So believe me when I say that it’s wonderful to think there could possibly come a day when you’re standing in line at the grocery store and the guy behind you strikes up a conversation like, “Will we still require food in 4D and if so will ice cream still be the same?”

Big thanks guys
 
This is terrific news. I must say that up until now, I’ve never experienced a conversation about the Cs, 4D, Lizzies, not to mention the topics like the religion and Grail Quest as covered in Secret History and From Paul To Mark. Not outside of this forum and among these people anyway. So to see two dudes on a podcast just talking the way I talk in my head (because I can’t have these discussions with people in my life) and doing it with Laura! And I can watch it on the television in my living room…with my wife!!! Suddenly “that weird shit my husband is into with all the books” can at least be grasped in a meaningful way by her via these interviews, and not just me clumsily trying to explain it (which is darn near impossible without reading cause it’s literally everything. How do you proceed to explain “everything” while sitting eating lunch?

So believe me when I say that it’s wonderful to think there could possibly come a day when you’re standing in line at the grocery store and the guy behind you strikes up a conversation like, “Will we still require food in 4D and if so will ice cream still be the same?”

Big thanks guys

:-D:headbanger::clap:
 
Well, I was finally able to watch the first 2 episodes and I found them very interesting and may I say happy to see that both of you @SoFloJayC and @Hunter Williams had done your homework before interviewing Laura.

Good questions and you give Laura plenty of time to answer them. Thanks

The only sad thing about that is the fact that there are only 4 more to come.

Wholeheartedly agreed. We enjoyed those two interviews very much and would also like to thank SoFloJay, Hunter Williams, and Laura. And hoping for more of it as well!
 
@Hunter Williams and I have many ideas in the works and IT IS OUR EXPRESS DESIRE to do a Q&A with Laura (and perhaps the Chateau Family) *At Least* monthly once all these episodes end.

I can assure everyone this is just the beginning of where this wonderful expansion of consciounsess is going. 🔥👀🥰😎🙏
Wonderful news @SoFloJayC !!

▶ Listed entries:
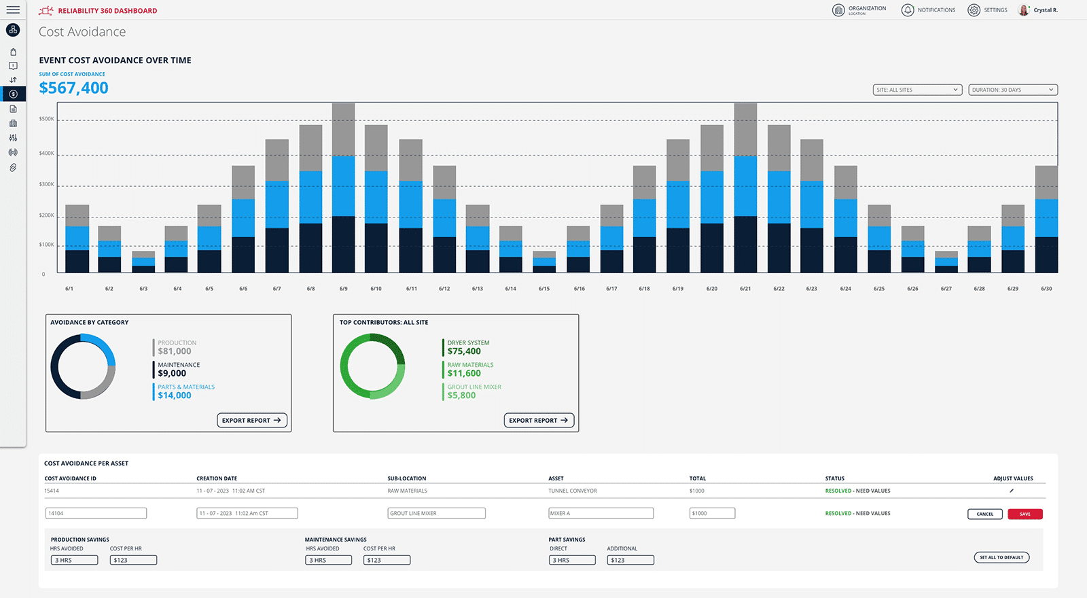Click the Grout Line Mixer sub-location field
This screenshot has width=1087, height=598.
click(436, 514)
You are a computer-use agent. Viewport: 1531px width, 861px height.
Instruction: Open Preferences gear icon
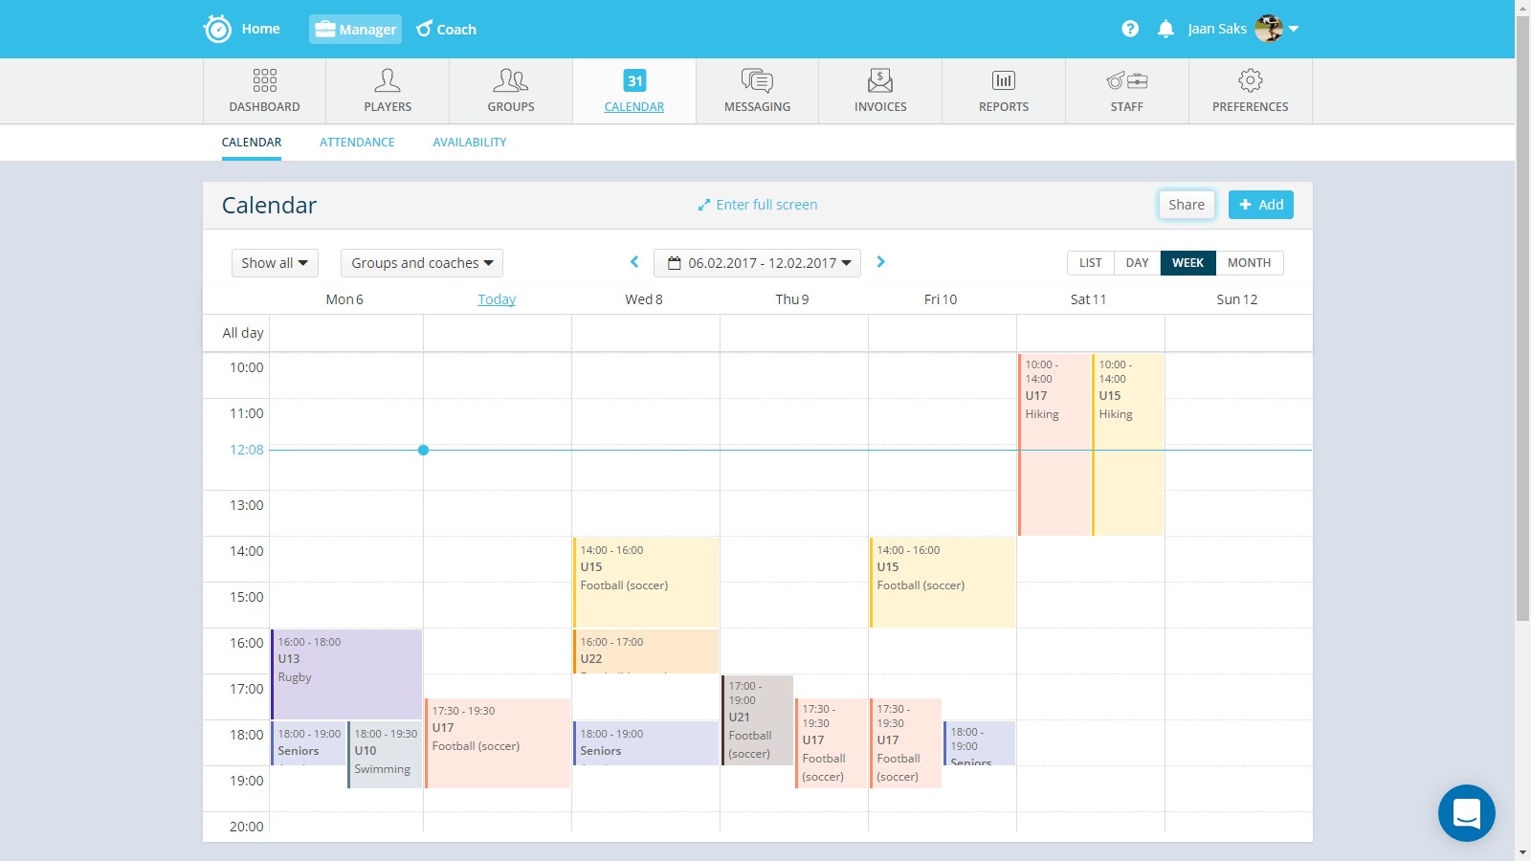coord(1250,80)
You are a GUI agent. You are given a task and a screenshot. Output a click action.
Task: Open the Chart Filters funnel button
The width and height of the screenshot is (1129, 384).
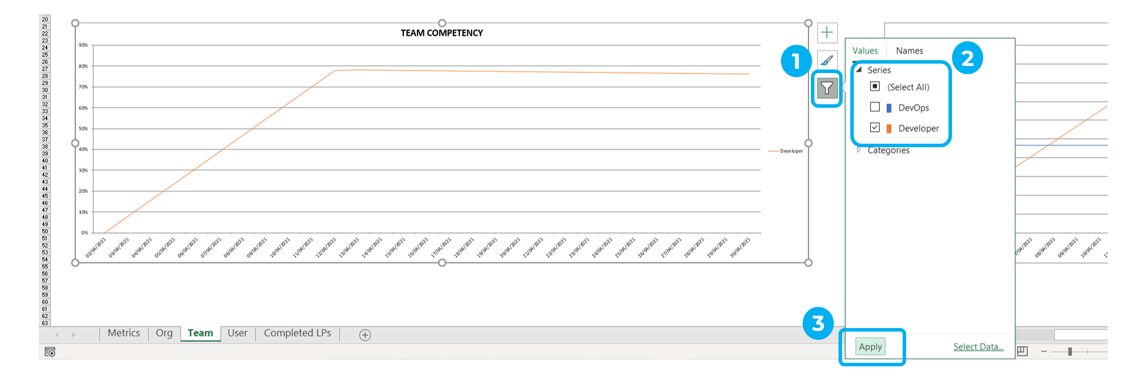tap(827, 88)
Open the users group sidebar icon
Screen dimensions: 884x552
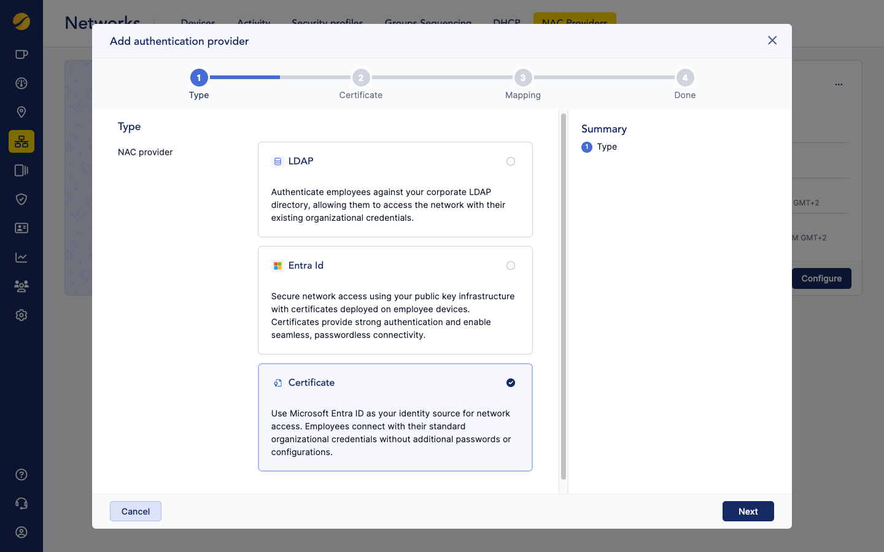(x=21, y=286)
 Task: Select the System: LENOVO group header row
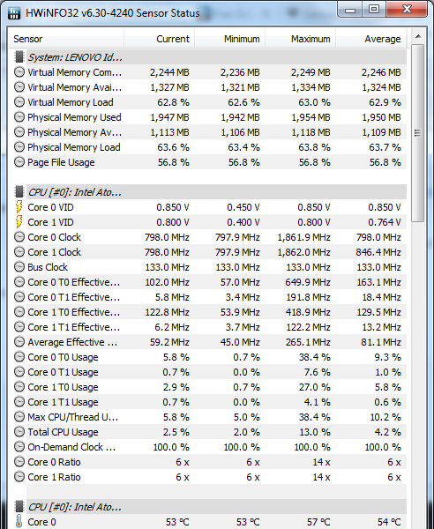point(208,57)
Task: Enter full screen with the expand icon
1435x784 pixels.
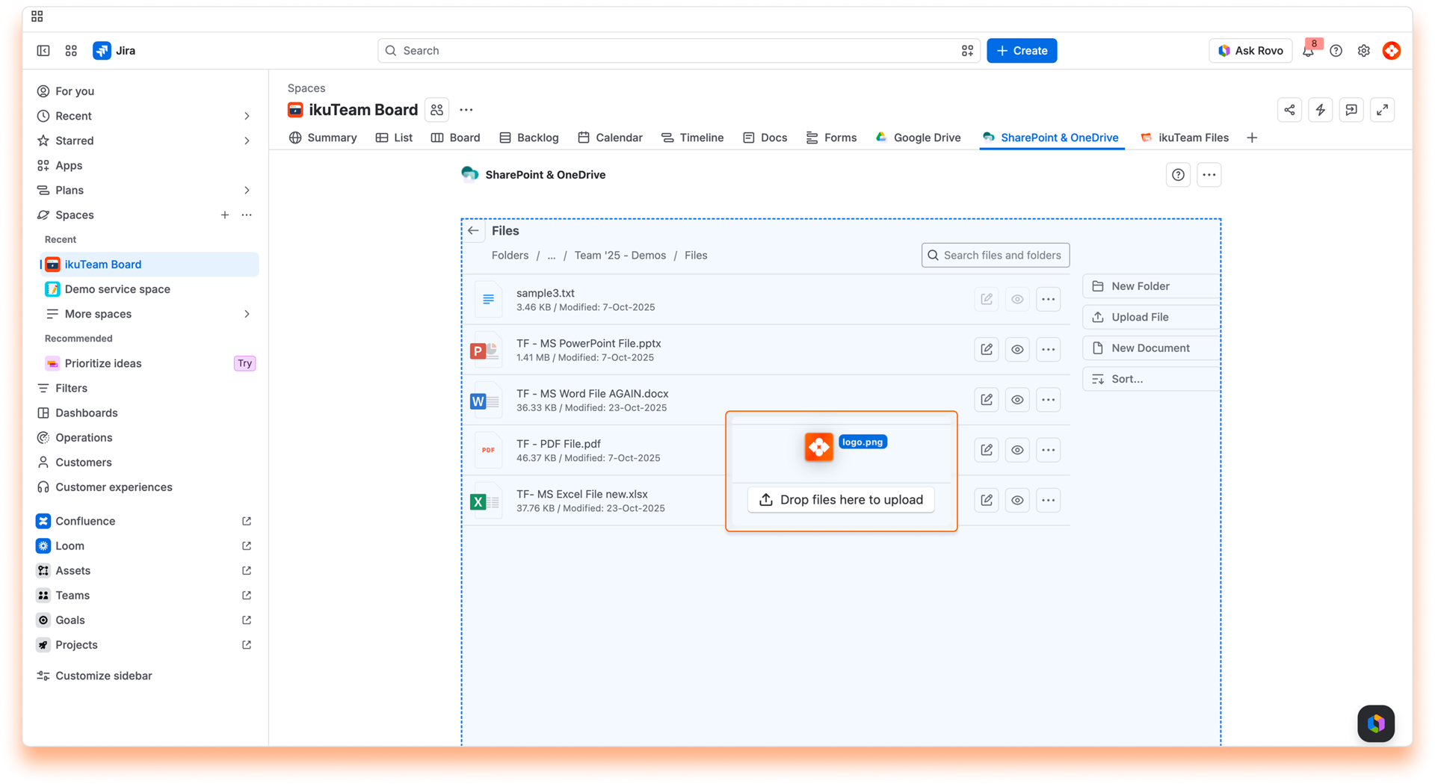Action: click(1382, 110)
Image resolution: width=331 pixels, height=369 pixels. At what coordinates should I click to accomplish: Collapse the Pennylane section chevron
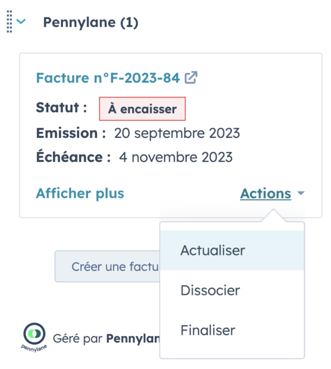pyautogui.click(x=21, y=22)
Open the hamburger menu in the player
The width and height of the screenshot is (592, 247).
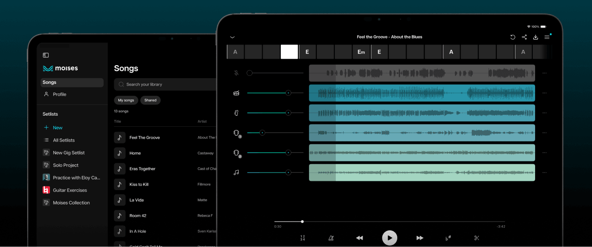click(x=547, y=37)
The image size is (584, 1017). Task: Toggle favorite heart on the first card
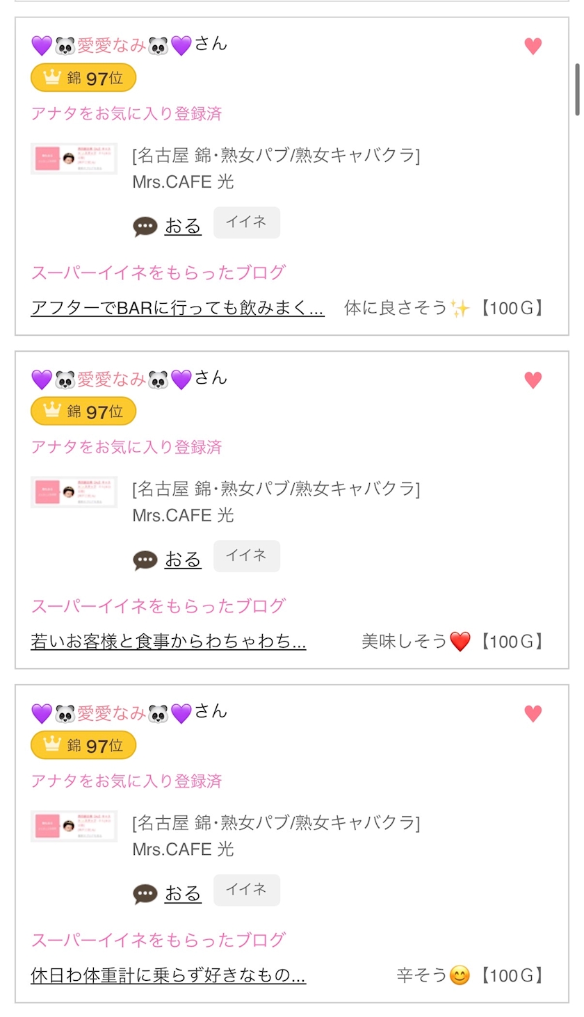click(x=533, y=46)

▶ Assignment 1: Print the passage of the forum thread about the podcast interviews starting at "This is terrific" and ending at "sitting eating lunch?", word for word.
▶ Assignment 2: Proceed with the forum thread about the podcast interviews, picking up after its final line.

▶ Response 1:
This is terrific news. I must say that up until now, I’ve never experienced a conversation about the Cs, 4D, Lizzies, not to mention the topics like the religion and Grail Quest as covered in Secret History and From Paul To Mark. Not outside of this forum and among these people anyway. So to see two dudes on a podcast just talking the way I talk in my head (because I can’t have these discussions with people in my life) and doing it with Laura! And I can watch it on the television in my living room…with my wife!!! Suddenly “that weird shit my husband is into with all the books” can at least be grasped in a meaningful way by her via these interviews, and not just me clumsily trying to explain it (which is darn near impossible without reading cause it’s literally everything. How do you proceed to explain “everything” while sitting eating lunch?

▶ Response 2:
Can't wait scientific Q&A about the true nature of the 4th dimension of space (is it the own frequency that make a reality individual), the Maxwell equations (are they only 3D as our actual 3D space-time interpretation of it or are they multidimensional, where is hiding the gravity in the Maxwell's equations), the ether (since science gave up this concept, what is its true nature), the variable speed of light (how to reveal it), the overcome of the Einstein's theory of relativity (with its "wrong" Lorentz' group and the interpretation of light as a classic object with a speed), the Unified Field Theory (will it be still a theory once we'll find it)... we have so many questions on these subjets ; as you said, it's juste the beginnig af a wonderful expansion of consciousness initiated by the one and only @Laura !

Thanks folks for making it so real ! Merci de tout cœur :-)
 
Since Grok is trained on X content, maybe it's not a bad idea to spread some Cassiopaea love on X, so the info is more readily picked up? Kinda like how the new podcasts are already in its training.

Yeah, that would be a good idea. As you said, Grok is trained on X content , and it preferentially uses the feed of the person asking the question to provide responses. One way to prevent this and perhaps get a more objective response is to do the following in your X account.
  • Select "Privacy & Safety"
  • Select "Data sharing and personalization"
  • Select "Grok"
  • You will see “Data Sharing”
  • Toggle off the option to “Allow your interactions, inputs, and results to be used for training and fine-tuning”.